What can a release look like?
If a judge grants bail, conditions are typically strict, for example:
-
Surety-supervised release (a responsible adult pledges money and supervises)
-
House arrest or tight curfew, electronic monitoring, travel limits
-
No-contact orders, no weapons, counselling, reporting to police
-
Cash deposit/pledge as part of a release order
Judges must also follow the Supreme Court’s “ladder principle” (use the least onerous form that manages risk) but, in murder cases, that often still means very tight controls.
How fast does this happen?
-
After arrest, the accused sees a justice promptly (often within 24 hours), but a murder bail under s.522 usually needs time to prepare (evidence, surety plans, proposed conditions).
-
Either side can seek a publication ban on the bail hearing under s.517, to protect fair-trial rights.

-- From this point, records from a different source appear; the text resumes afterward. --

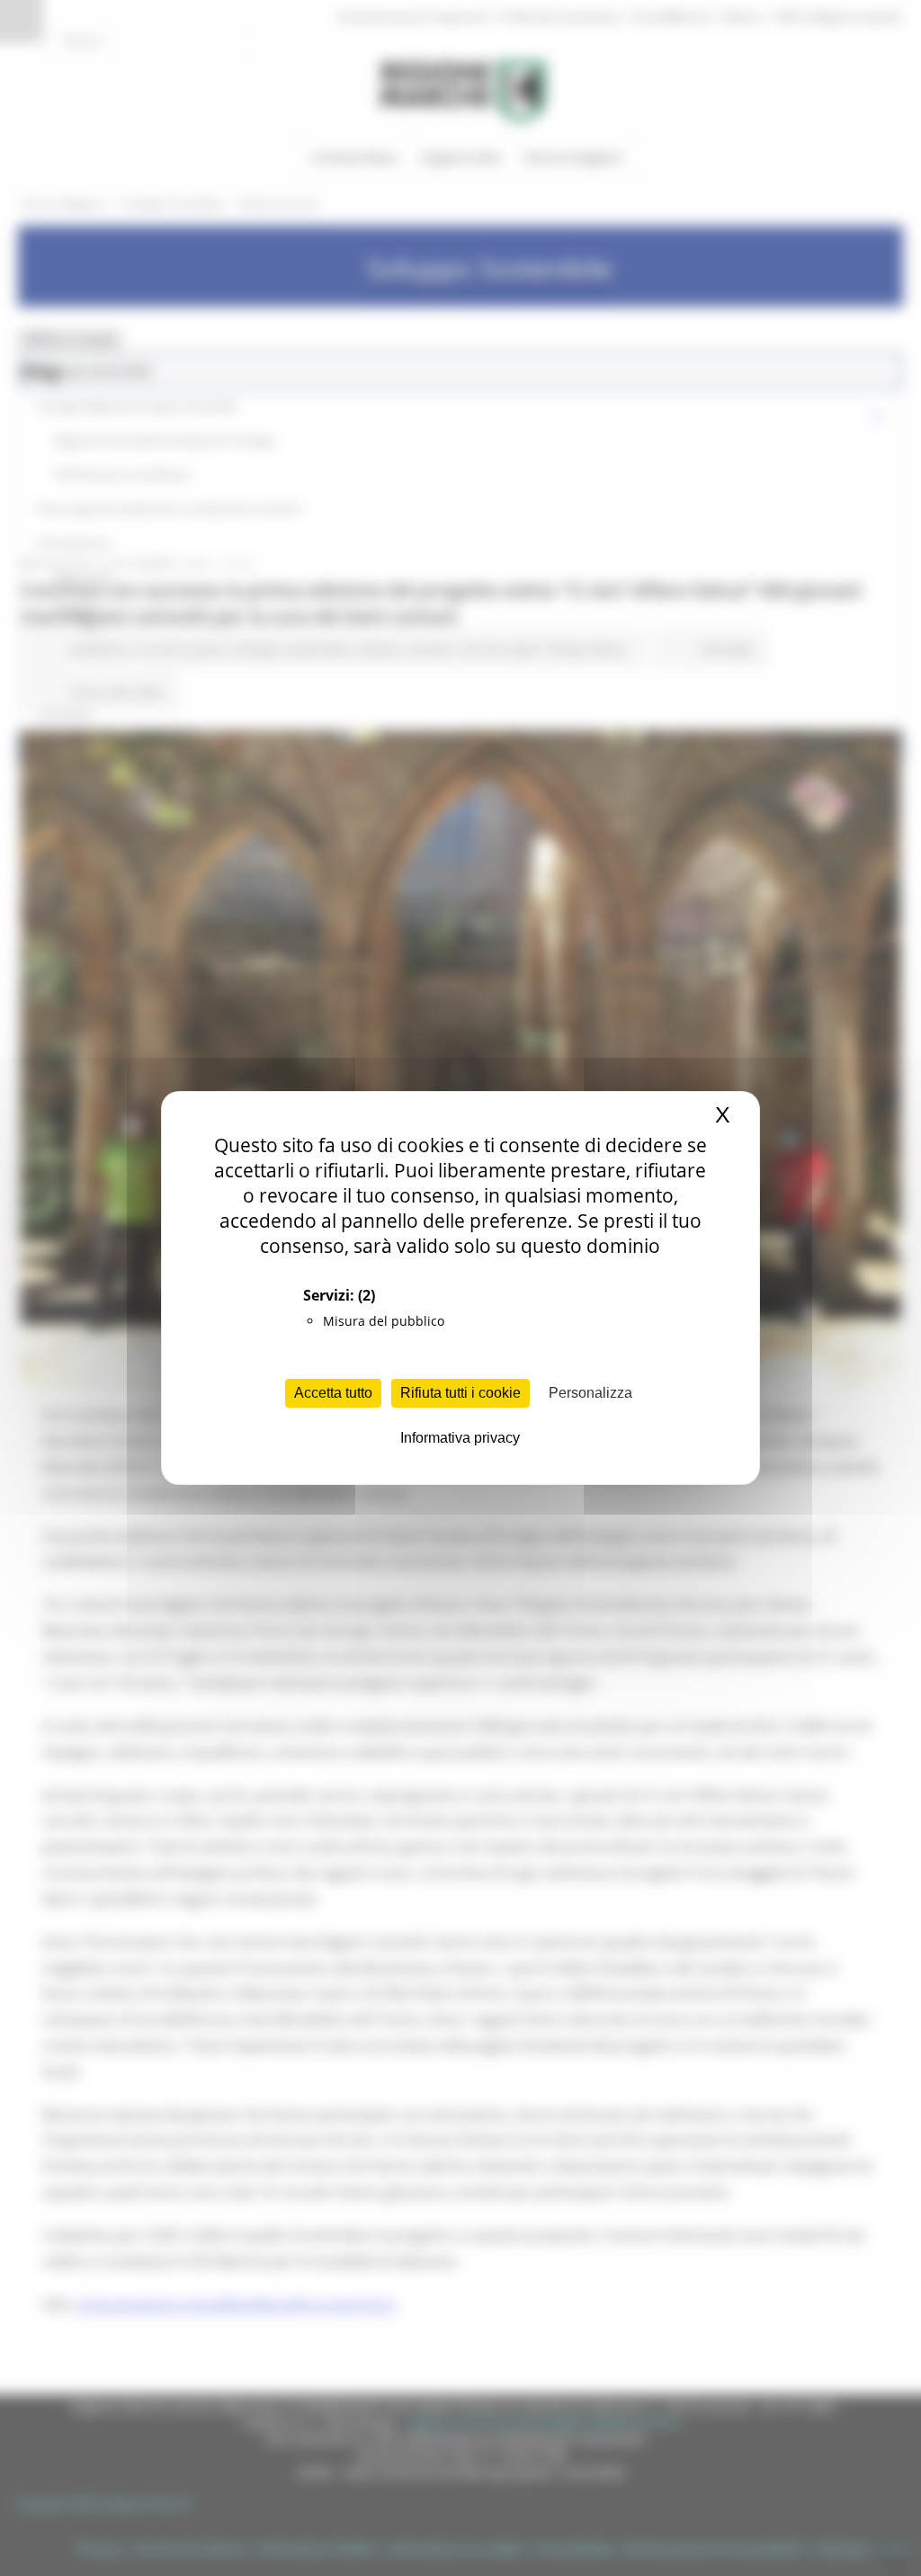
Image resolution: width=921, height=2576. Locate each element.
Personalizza (590, 1392)
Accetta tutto (333, 1392)
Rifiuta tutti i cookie (460, 1392)
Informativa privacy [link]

Do background factors matter?
Yes. Under s.493.2, judges must consider the circumstances of Indigenous accused and other vulnerable populations(e.g., systemic and background factors) when making bail decisions. That doesn’t guarantee release; it ensures the analysis is fair and complete.
Bottom line
-
Eligibility: Yes, a person charged with second-degree murder can apply for bail.
-
Reality: It’s a reverse-onus hearing before a Superior Court judge, and detention is common unless the defence shows a solid plan that addresses attendance, public safety, and broader public confidence.